How is Loan-To-Value (LTV) calculated?

LTV is based on the lower of purchase price or As Is value. LTARV is calculated using the projected After Repair Value (ARV).

What are the credit requirements?

Minimum FICO score of 680. Exceptions for scores between 660–679 may be reviewed with compensating factors.

What are the experience requirements?

Experience is not required. More experience qualifies borrowers for higher leverage through our tier system.

Does wholesaling count toward experience?

No. Experience must involve direct financial responsibility for completing a rehab project.
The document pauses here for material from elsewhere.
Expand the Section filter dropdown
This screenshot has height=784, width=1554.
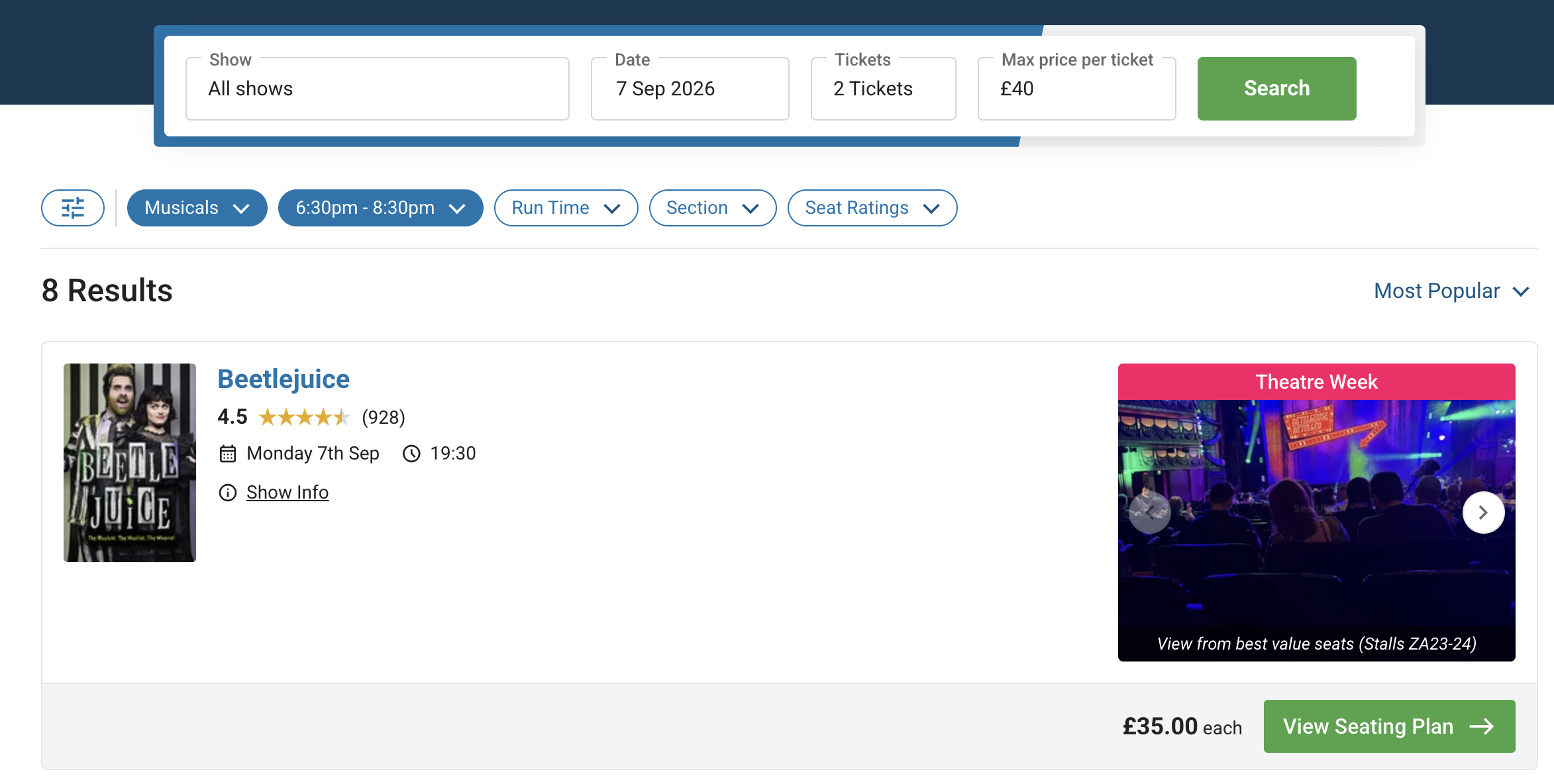coord(713,208)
What documents are required?

Purchase Transaction Requirements

Document Description
Purchase Contract Fully executed by buyer and seller
Credit Report Soft tri-merge credit report for each guarantor in the borrowing entity
Background Report Required for each member of the borrowing entity
Track Record Required for each guarantor to evaluate project experience
ID Verification Government-issued ID (driver’s license, passport, or green card)
Borrowing Entity Documents Articles of Organization/Incorporation, Operating Agreement, W-9, Certificate of Good Standing
Scope of Work Detailed rehab budget for underwriting and ARV calculation
Appraisal Report Appraisal ordered through OfferMarket; invoice must be paid before funding
Bank Statements Two most recent statements per guarantor; can be personal or business
Letter of Explanation Required if requested by underwriting (e.g., large deposits, background issues)
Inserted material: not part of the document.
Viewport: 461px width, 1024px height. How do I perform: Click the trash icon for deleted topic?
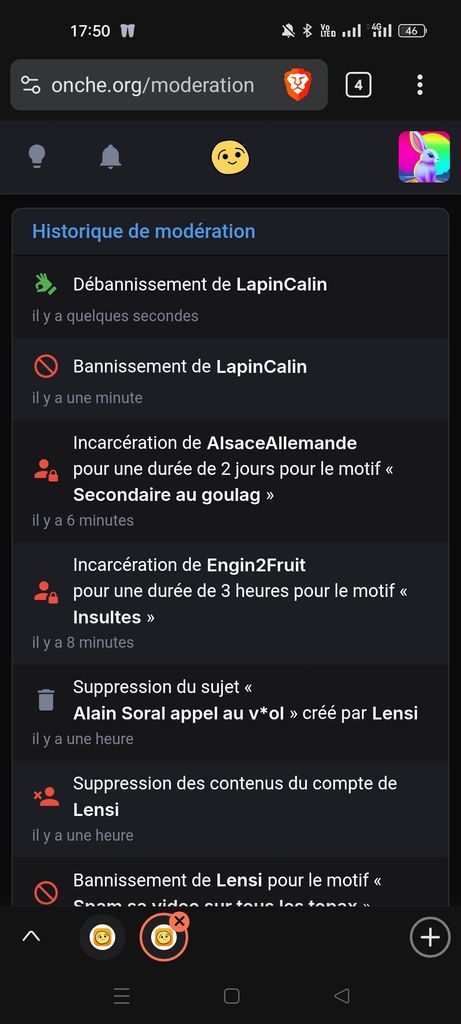46,700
Refinance Transaction Requirements

Document Description
Settlement Statement From the original purchase; must be fully executed
Credit Report Soft tri-merge credit report for each guarantor in the borrowing entity
Background Report Required for each member of the borrowing entity
Track Record Required for each guarantor to verify completed rehabs
ID Verification Government-issued ID (driver’s license, passport, or green card)
Borrowing Entity Documents Articles of Organization/Incorporation, Operating Agreement, W-9, Certificate of Good Standing
Sunk Costs Breakdown of capital already invested (purchase, rehab, etc.)
Scope of Work Detailed rehab budget for underwriting and ARV calculation
Appraisal Report Ordered through OfferMarket; required before loan can close
Bank Statements Two most recent statements per guarantor; personal or business accepted
Letter of Explanation Required if requested by underwriting (e.g., large deposits, credit issues)

Are there Special Requirements for Loans Over $1M?

Criteria Requirement
Experience Minimum Tier 3; preference for similar past project size and price point
Market Liquidity At least 3 comparable sales within 2 miles, sold in the past 6 months
Credit Score Minimum 680 FICO with 5 tradelines, each with 24-month history
Rural Properties Not eligible if designated rural by CFPB, USDA, or appraisal report
Track Record Required for each member of the borrowing entity

Glossary of Key Terms

Term Definition
ADU Accessory Dwelling Unit. A secondary, self-contained unit on the same parcel as the main home.
Arms-length A transaction between unrelated parties to ensure fair market terms and pricing.
Non-arms-length A deal where buyer and seller have a personal or business relationship.
Initial Advance Portion of loan used to fund the property purchase. Disbursed at closing.
Construction Holdback Portion of loan reserved for rehab costs. Reimbursed in draws based on verified progress.
Interest Reserves Escrowed funds applied to monthly interest before borrower payments begin.
LOE (Letter of Explanation) A written explanation required for credit, deposit, or background anomalies.
LTC (Loan to Cost) Loan amount divided by total cost (purchase + rehab).
LTFC (Loan to Full Cost) Loan amount divided by full cost when rehab exceeds purchase price or value.
LTV (Loan to Value) Loan amount divided by the “As Is” value of the property.
LTARV Loan to After Repair Value — total loan divided by appraiser's projected ARV.
As Disbursed Interest Interest charged only on the amount of loan funds drawn. Applicable to loans ≥ $100K.
Full Boat Interest Interest charged on the full loan amount from day one. Applies to loans < $100K.
Lopsided Deal When the rehab budget exceeds the purchase price or As Is value.
GC Agreement Formal agreement with a licensed General Contractor detailing scope and responsibilities.
DSCR Debt Service Coverage Ratio = Rent ÷ PITIA. Used to measure refinance viability.